§ **Assignment**
From the listing below, copy out every line where the word "Open" appears.
Top of Supplied material
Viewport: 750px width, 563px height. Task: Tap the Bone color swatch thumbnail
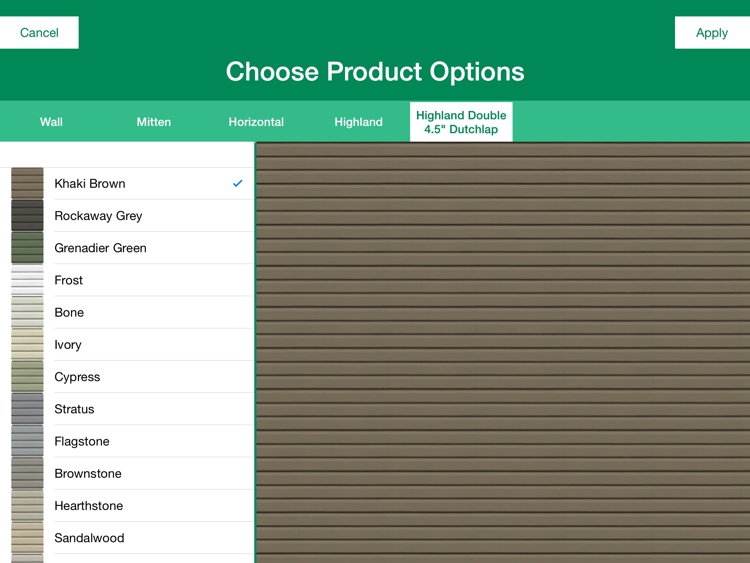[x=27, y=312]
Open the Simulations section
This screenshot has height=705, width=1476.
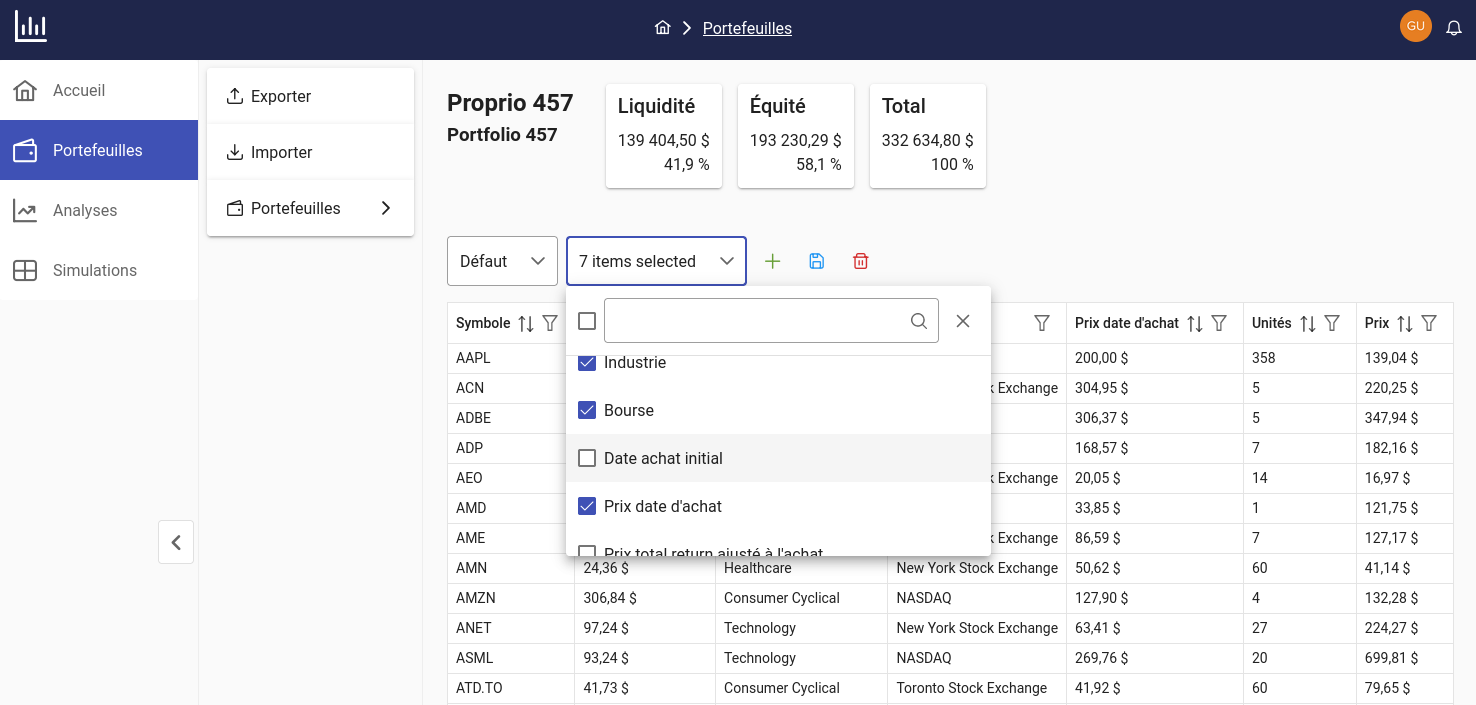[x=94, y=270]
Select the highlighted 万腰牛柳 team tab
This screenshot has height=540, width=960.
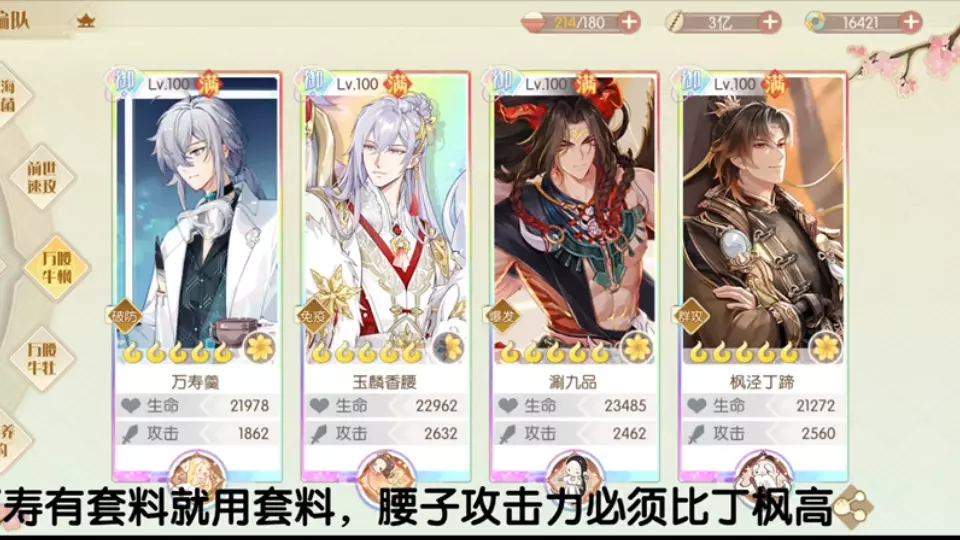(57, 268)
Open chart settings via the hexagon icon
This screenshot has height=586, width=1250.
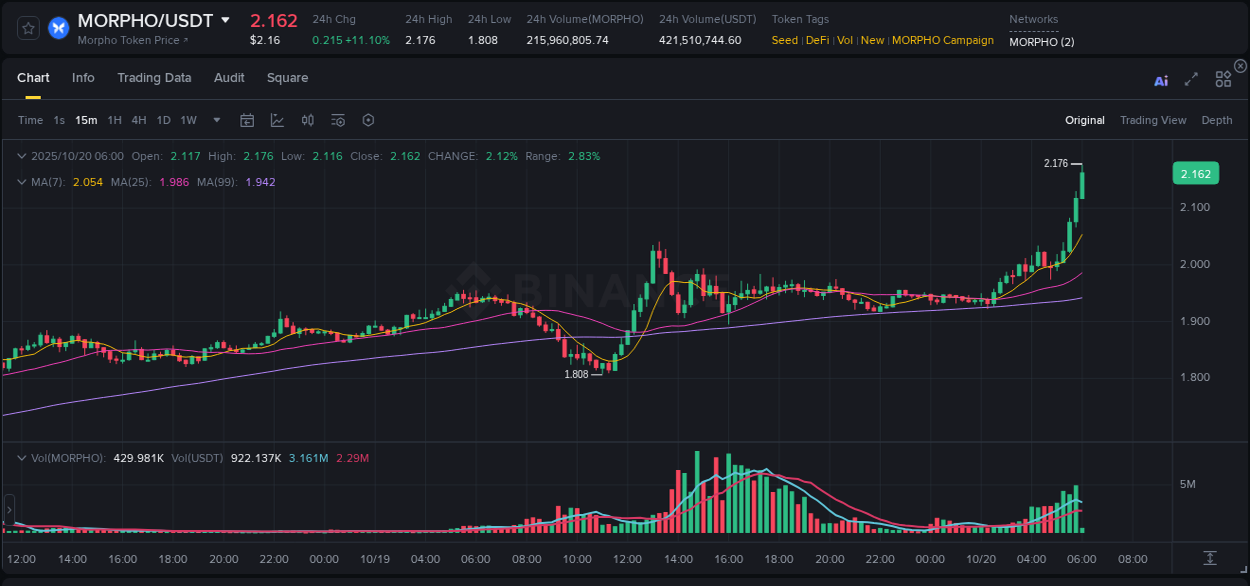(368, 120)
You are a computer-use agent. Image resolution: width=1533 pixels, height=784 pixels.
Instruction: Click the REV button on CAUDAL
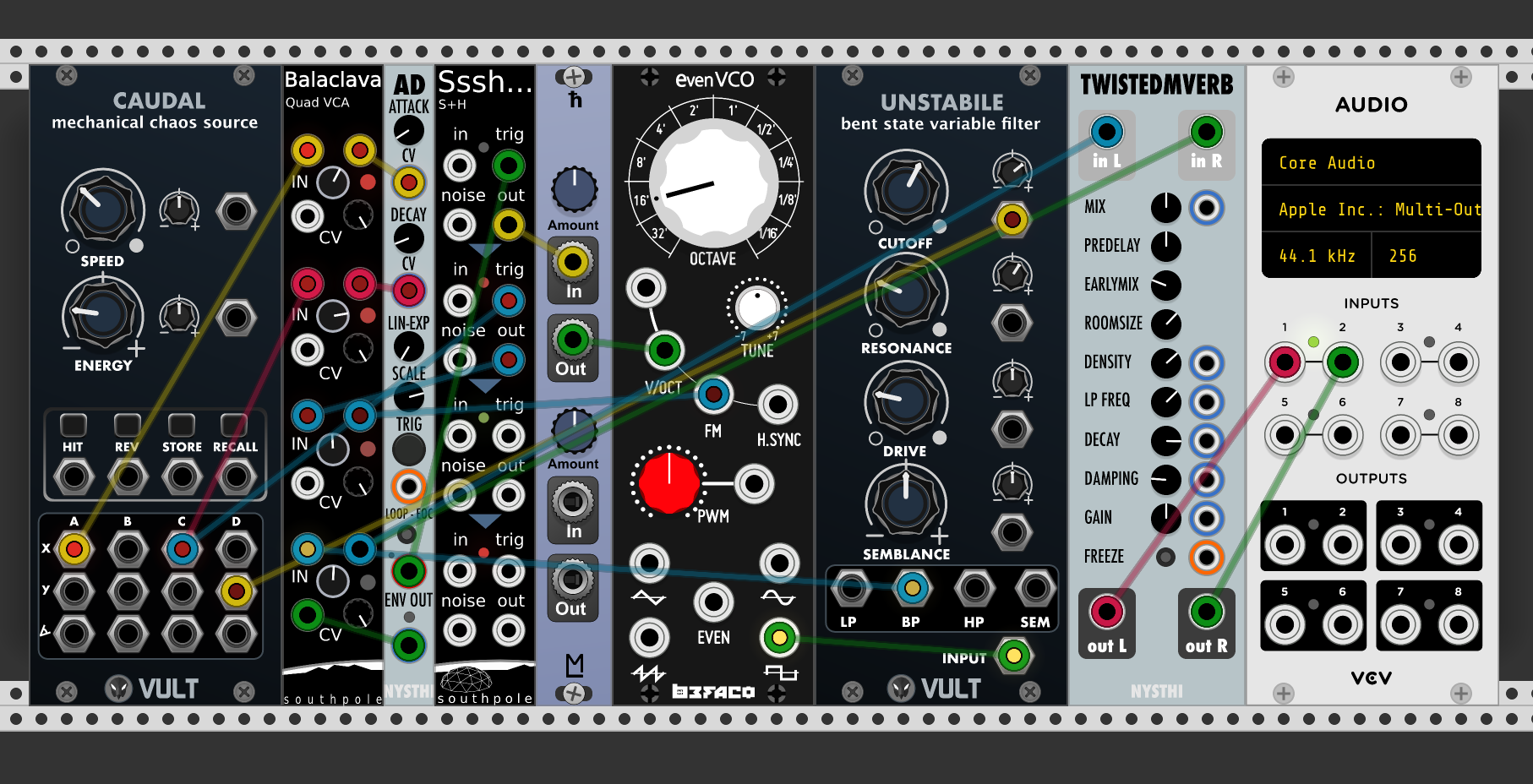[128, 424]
Bottom of Supplied material
§ **Written response**
Open the Simulations section
Open chart settings via the hexagon icon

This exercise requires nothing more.